There’s a great contrast made between these people, but another interesting question is what they have in common in the story: they are all identified by their cultural “tribe.”  This brings up another interesting contrast: the man, left bloodied on the side of the road, was not identified as anything other than a “man,” or broadly, a human being.  The only thing we know about this person is that “he fell among robbers, who stripped him and beat him and departed, leaving him half dead.[1]  What else was there to know?

By not defining this person, Jesus was not letting His audience limit their responsibility.  According to the Reformation Study Bible: “First-century Jews had various ideas about who was included in the category of ‘neighbor,’ whether marking its boundaries by community or clan affinities or by religious party affiliation (a Pharisee’s neighbors would be other Pharisees). Yet at its widest extent, the circle of ‘neighbors’ was confined to Israel.”  In short, the Jews were using tribalism to exclude people from the definition of neighbor, in a similar way people use concepts like intersectionality to include people over others today, but in the Good Samaritan parable, nobody is excluded.

To Jesus, the identity of the victim is not relevant – the neighborly thing to do isn’t to help because of who the person is (whether they belong to your own clan or tribe), but because they are a person – made in God’s image – who is hurt.  In other words, if there’s a bloody man on the road in front of you, don’t say God didn’t require you to deal with it because the man is not your neighbor, by some narrow definition.

Photo by Dave Lowe on Unsplash

Jesus was making the broadest interpretation possible.  When we consider the situation of each person on Earth – damaged by sin, robbed of their dignity, and left for spiritual death – isn’t everyone like this man by the side of the road?
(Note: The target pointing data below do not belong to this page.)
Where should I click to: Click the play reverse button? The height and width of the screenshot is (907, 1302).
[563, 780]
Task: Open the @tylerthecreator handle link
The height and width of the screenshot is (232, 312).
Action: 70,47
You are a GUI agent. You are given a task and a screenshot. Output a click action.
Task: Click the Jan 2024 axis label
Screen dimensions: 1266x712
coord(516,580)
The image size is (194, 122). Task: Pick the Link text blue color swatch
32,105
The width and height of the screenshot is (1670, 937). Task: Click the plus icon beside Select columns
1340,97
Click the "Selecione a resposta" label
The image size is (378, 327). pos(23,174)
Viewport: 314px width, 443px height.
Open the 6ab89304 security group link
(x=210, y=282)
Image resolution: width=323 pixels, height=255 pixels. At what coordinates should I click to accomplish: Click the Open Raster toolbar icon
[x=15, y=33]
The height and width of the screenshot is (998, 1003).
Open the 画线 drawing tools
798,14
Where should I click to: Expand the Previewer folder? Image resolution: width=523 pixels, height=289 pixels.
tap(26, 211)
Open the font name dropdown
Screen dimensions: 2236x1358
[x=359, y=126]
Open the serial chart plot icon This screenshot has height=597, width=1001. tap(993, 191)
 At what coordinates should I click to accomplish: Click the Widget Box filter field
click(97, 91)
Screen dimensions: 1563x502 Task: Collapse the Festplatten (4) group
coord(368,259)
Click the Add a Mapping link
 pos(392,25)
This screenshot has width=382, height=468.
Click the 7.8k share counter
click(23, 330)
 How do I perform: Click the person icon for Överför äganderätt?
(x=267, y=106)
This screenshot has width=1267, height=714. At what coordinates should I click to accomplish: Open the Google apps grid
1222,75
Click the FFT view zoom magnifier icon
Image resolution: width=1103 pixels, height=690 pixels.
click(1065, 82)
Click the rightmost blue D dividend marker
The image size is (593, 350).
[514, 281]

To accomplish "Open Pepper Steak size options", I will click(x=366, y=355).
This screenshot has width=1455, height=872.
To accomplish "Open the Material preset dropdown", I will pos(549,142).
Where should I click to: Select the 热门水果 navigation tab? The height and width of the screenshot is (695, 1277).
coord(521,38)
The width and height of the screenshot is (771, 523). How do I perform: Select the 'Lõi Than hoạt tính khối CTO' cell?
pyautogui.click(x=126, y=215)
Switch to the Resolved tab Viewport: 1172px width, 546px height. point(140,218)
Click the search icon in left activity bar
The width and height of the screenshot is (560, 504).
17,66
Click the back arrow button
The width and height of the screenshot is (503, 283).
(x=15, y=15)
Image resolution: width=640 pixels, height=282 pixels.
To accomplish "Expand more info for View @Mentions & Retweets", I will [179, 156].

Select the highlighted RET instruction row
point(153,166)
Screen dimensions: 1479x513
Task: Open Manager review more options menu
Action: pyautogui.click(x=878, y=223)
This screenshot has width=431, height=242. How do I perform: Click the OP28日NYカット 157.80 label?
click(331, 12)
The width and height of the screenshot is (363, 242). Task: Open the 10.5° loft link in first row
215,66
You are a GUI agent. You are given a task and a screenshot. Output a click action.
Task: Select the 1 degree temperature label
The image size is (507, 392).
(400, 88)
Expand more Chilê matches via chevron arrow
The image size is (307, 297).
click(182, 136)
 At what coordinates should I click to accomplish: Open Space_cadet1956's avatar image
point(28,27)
While we can’t expect to help every hurting person we see, the message Jesus wanted us to hear by not identifying this victim is that we shouldn’t have any pre-defined rules about who is our neighbor when obeying the command: “You shall love your neighbor as yourself.[2]  Too often we create moral shortcuts about who to care for or not to care for, based on whatever our culture or group of friends agree on, allowing us to ignore obvious problems right in front of us.

If you find someone beat up and bloody on the side of the road, literally or metaphorically, help them if you can.  No matter who they are.  No shortcuts or pre-defined rules are allowed.